Peardecktionary!

Yesterday, I started writing a blog post about how ridiculous everything has become and how our students are suffering massively from leadership that has put fear above everything else. I'm really worried about what these lockdowns are doing to our kids. I realized I’m not going to change anyone’s mind with a post like that (which, somewhat ironically, is what I argued was our biggest problem right now, basic tribalism) so, why add to the negativity? Plus, as my pastor said this week, worry doesn't make tomorrow better, it just makes today worse.

Instead, let’s envision a Tomorrow closer to what Walt Disney wanted. Here’s how Walt dedicated Tomorrowland when it opened:

A vista into a world of wondrous ideas, signifying Man's achievements... A step into the future, with predictions of constructed things to come. Tomorrow offers new frontiers in science, adventure and ideals. The Atomic Age, the challenge of Outer Space and the hope for a peaceful, unified world.

That’s what I want for our future. I want to see hope, not fear on the horizon. With that in mind, I decided to have a game session with my students today. Nothing academic, just pure family fun. Of course, that's hard to do with kids in different locations but it's not impossible. So, here’s how I played Pictionary using PearDeck - PearDecktionary!

I made a very simple Google Slides presentation to use with PearDeck. I made a title slide and then a bunch of blank white slides (which, it turned out, I only needed two of and even one would have been fine.) Using the Peardeck addon I made them into Drawing slides.

One the title slide I had the message "If you are playing, send me an email with the subject line 'I'm Playing!'" I've been doing my distance classes using Google Meet and I didn't want to change with just 3 school days left. Google Meet does not have private chat like Zoom does. In order to send kids their words to draw I needed a private channel. Email made the most sense. By having them email me I didn't have to type up individual addresses as we played. I just hit Reply and boom, private message sent.

I started the Peardeck and had students join.

I loaded up the Pictionary Word Generator, asked for a volunteer in chat and emailed the word. I found the medium words to be pretty easy and my kids were able to get all of them fairly quickly. Hard was a bit better challenge. I also chose carefully as I generated words as some just seemed way too hard. When the artist started drawing I displayed their screen using the Peardeck show responses feature.
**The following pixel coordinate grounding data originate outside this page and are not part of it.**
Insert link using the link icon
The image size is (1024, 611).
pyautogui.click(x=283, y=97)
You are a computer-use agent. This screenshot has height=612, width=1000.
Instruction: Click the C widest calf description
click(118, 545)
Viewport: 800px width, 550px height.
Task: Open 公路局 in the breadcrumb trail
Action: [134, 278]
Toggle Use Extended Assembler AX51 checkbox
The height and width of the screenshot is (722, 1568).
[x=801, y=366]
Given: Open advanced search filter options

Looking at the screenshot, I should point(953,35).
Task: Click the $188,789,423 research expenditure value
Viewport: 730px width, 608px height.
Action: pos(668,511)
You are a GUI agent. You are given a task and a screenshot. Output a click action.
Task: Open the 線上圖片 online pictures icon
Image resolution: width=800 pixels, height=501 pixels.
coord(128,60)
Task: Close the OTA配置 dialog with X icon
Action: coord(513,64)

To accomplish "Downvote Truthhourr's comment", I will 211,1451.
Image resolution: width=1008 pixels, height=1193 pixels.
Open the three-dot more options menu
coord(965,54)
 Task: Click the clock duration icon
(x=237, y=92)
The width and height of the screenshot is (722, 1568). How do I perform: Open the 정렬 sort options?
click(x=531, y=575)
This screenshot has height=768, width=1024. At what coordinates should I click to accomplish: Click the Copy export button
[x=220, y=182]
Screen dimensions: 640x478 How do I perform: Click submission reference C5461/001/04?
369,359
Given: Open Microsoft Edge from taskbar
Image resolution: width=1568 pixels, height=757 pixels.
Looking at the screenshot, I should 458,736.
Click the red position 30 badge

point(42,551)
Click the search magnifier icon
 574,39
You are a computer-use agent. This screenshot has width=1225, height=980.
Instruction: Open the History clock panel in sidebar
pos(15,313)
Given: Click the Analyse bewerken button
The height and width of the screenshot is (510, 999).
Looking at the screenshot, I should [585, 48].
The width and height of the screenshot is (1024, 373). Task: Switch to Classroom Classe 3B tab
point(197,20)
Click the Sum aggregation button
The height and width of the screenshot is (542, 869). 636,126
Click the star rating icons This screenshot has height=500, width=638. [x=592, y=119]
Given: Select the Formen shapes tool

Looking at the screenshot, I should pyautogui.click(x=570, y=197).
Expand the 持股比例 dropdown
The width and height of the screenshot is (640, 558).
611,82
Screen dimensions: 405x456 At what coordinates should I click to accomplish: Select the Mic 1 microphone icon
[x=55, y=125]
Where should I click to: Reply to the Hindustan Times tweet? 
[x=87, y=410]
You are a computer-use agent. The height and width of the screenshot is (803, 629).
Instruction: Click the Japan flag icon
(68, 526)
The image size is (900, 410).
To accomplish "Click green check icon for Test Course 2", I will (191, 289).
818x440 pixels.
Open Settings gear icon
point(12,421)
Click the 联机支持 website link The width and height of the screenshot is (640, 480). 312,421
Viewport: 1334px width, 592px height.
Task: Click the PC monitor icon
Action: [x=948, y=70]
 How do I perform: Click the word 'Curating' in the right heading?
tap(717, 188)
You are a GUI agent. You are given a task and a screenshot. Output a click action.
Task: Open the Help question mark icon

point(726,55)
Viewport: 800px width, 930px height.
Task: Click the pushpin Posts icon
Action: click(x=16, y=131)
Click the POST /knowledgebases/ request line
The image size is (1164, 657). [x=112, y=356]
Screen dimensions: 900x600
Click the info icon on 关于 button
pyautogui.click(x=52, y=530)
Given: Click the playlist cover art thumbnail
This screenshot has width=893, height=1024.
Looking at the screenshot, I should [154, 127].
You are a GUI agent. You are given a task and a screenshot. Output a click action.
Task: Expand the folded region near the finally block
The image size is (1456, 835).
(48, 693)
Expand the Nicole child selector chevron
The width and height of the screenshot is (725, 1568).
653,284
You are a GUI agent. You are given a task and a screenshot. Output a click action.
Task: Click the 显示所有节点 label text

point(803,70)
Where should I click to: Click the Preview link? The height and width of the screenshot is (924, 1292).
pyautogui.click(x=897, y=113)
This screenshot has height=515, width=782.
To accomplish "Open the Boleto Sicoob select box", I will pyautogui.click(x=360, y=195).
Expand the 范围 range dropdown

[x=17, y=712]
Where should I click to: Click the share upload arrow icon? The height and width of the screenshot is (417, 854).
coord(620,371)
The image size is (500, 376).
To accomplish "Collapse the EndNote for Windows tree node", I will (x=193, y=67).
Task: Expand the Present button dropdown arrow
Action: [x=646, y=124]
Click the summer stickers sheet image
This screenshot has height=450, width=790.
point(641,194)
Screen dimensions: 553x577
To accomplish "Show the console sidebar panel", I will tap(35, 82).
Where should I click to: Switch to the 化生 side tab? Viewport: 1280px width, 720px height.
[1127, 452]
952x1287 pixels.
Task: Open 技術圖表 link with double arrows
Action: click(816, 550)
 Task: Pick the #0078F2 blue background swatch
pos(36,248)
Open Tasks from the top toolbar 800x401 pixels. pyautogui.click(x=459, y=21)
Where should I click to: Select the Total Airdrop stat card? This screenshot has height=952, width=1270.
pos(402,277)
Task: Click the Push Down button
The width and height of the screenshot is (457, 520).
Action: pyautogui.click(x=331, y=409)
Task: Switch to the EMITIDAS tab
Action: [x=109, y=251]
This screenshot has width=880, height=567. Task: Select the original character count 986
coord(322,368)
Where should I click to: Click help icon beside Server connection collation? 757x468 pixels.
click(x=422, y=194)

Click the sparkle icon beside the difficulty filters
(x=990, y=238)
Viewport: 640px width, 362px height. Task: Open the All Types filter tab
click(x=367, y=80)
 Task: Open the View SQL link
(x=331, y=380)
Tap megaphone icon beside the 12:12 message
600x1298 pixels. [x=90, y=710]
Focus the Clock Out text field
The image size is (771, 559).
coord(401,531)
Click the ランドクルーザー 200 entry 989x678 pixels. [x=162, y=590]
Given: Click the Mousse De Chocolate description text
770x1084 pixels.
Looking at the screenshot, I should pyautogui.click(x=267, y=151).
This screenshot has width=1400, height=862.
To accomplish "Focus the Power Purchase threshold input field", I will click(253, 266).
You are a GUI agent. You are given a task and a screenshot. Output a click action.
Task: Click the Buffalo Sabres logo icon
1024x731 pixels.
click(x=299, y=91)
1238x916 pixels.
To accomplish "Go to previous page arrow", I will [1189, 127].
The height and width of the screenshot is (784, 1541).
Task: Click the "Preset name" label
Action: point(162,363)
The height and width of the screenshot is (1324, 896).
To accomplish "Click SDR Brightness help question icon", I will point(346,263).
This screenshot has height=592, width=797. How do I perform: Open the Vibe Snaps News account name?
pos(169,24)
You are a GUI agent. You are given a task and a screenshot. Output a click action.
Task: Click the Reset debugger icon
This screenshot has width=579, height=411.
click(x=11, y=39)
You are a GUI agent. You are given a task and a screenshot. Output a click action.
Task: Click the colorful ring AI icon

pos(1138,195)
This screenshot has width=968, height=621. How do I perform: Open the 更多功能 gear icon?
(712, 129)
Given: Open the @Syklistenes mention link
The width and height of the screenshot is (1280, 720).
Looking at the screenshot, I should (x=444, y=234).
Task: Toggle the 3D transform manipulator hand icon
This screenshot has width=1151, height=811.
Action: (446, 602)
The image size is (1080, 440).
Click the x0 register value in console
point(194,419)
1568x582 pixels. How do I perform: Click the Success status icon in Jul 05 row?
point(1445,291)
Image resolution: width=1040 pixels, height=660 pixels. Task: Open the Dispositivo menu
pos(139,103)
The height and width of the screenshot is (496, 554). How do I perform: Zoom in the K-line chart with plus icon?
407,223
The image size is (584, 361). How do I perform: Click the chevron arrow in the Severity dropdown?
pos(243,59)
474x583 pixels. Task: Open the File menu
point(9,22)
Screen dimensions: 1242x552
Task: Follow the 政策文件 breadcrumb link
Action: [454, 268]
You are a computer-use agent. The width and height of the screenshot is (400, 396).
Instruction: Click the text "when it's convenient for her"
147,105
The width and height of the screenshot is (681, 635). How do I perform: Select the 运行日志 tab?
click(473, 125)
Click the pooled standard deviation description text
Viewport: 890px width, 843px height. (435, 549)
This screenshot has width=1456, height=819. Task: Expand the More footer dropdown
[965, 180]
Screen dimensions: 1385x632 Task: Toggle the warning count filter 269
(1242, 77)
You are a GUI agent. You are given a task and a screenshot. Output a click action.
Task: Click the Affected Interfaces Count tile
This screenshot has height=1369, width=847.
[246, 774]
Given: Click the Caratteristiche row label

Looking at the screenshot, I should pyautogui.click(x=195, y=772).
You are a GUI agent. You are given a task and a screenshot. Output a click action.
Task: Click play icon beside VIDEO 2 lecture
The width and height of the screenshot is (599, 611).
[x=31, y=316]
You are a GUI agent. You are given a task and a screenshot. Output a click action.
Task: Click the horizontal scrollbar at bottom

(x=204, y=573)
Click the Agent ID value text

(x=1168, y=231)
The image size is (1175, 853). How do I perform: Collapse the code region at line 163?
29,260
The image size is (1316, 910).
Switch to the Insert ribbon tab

Kids "shouted" out guesses by typing them in chat and I egged them on with my constant "no" and "not quite." They had some hilarious responses. Within minutes I had tons of kids volunteering to be the next artist. I awarded bonus imaginary points for particularly astute answers.

Which leads to an important note - we didn't keep score. There were no prizes teased. No teams. No leaderboards. Just play.

My usual suspects were the first to volunteer. After the first drawing though nearly every student wanted to try. It was just simply so much fun. I could tell how much my students missed silly social interaction like this. One even commented, "I miss playing board games. Nobody in my house wants to play." I play board games multiple lunches a week with my students. This was a small taste of what we've been missing.

I figured the game would get old after about 30 minutes. Instead we went a full hour with kids still volunteering to be the next artist until I had to shut down the room.

Would this work with students that I'd never met in person, that I hadn't had a chance to build those vital relationships with? Don't know. I do know though that by the time we were finished playing we had a cousin, little brother and even a mom who had joined in to play with us.

I am horrified at what starting a year without physical classes will do to my students. Far more worried than I am about any virus. We can't even begin to fathom what this will do to their long term development and social and emotional health. Today at least gave me some hope that there are things we can do to limit tat damage.

Maybe Walt was right and tomorrow can be "a wonderful age." It's going to take work. It's going to take innovation. Our kids are worth it.